With municipal offices and hospitals accounting for the highest electricity consumption, the Net Zero Action Plan for Mumbai has proposed pilot projects for implementation of energy efficiency measures in R/Central ward office and Nair hospital. (Express photo)
Mumbai’s municipal schools, offices, hospitals and auditoriums account for 14.7 percent of the Brihanmumbai Municipal Corporation’s (BMC) total electricity consumption, the study ‘Net Zero Action Plan for Municipal Buildings of Mumbai and Panvel’ has found.
Prepared by C40, the ‘Net Zero Action Plan’ has laid out a roadmap to transition all existing civic buildings to net-zero energy and all new municipal buildings to ‘net-zero carbon’ by 2050. With the objective of eventually replicating the model across all civic buildings, the study has proposed pilot projects in Mumbai’s Nair hospital and R/Central ward office.
Announced by the state government during the Mumbai Climate Week, the action plan seeks to implement technical, financial and governance interventions to reduce emissions across existing and new municipal buildings by 2050.
Currently, the C40 assessment projects that municipal buildings under BMC jurisdiction account for 19 % of the total municipal electricity consumption.
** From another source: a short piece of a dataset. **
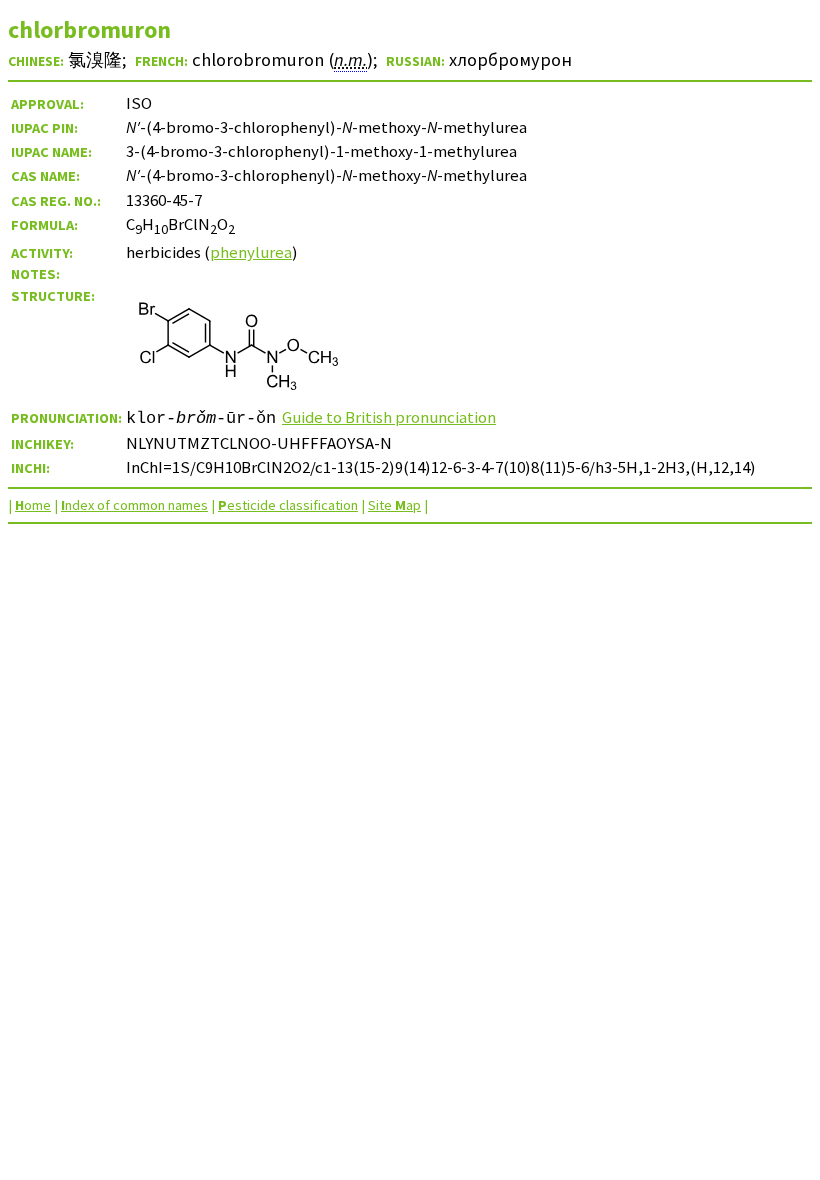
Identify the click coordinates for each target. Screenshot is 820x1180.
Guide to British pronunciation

Of this, municipal hospitals account for 9.8 % of the total consumption, followed by 3.8 % consumption by municipal offices, 1.2 % by schools and 1 % by auditoriums.
Eyeing to prepare energy conservation measures to achieve the net-zero and net-carbon targets, the study launched energy audit walkthroughs across municipal schools, offices, hospitals and auditoriums including three municipal school buildings – LK Waghji Mumbai Public School, Chhatrapati Shivaji Maharaj Nag. School No1 and Sodawala Municipal School, followed by two municipal hospitals – KEM and Nair, two ward offices – R/Central and H/West wards and two municipal auditoriums – Kalidas Natyagriha and Prabodhankar Natyagriha.
Following the study, it identified that new municipal buildings offer a key opportunity to achieve net-zero carbon status through use of low-carbon construction materials. The report lays out a five-pronged approach for new municipal buildings through passive design measures, active design interventions, low-carbon material selection, integration of renewable energy, and clean energy procurement.
Identifying the budgetary constraints within the BMC set-up, for the existing municipal buildings meanwhile, the report has called for low-cost energy conservation interventions such as replacing lighting with LEDs, replacement of conventional fans to BLDC fans which use 30-40 percent less energy, replacing outdated air conditioners and utilisation of green cess revenues.
The plan has also called for a phased replacement approach through replacement of 6-10 year old fans in the first phase, followed by replacement of fans less than 5 years old in the subsequent phase.
The report has pointed for implementation of low-cost intervention through its BMC’s climate budget. At present, the report suggests that while 32.18 percent of BMC’s total capital budget is routed towards climate-relevant activities, only 0.1 percent of it (or 32.5 crore) is earmarked for rooftop solar installations or LED retrofits.
While the plan seeks to completely convert existing municipal buildings to ‘net-zero energy’ and new buildings to ‘net-zero carbon’ by 2050, it seeks to achieve the goals through phased targets with completion of baseline audits and implementation of low-cost measures by 2030, followed by completion of 50 % of net-zero energy plans through rooftop solars and efficiency measures by 2040.
Pilot projects in BMC office, Nair hospital
For the two civic buildings, the plan proposes behavioral changes through change in temperatures, replacement of old fans, AC replacement as well as solar rooftop installations. While Nair hospital is proposed to have an overall payback period of 2.5 – 5 years, the R/Central ward office is estimated to have a maximum payback period of 6-10 years for its centralised AC plan.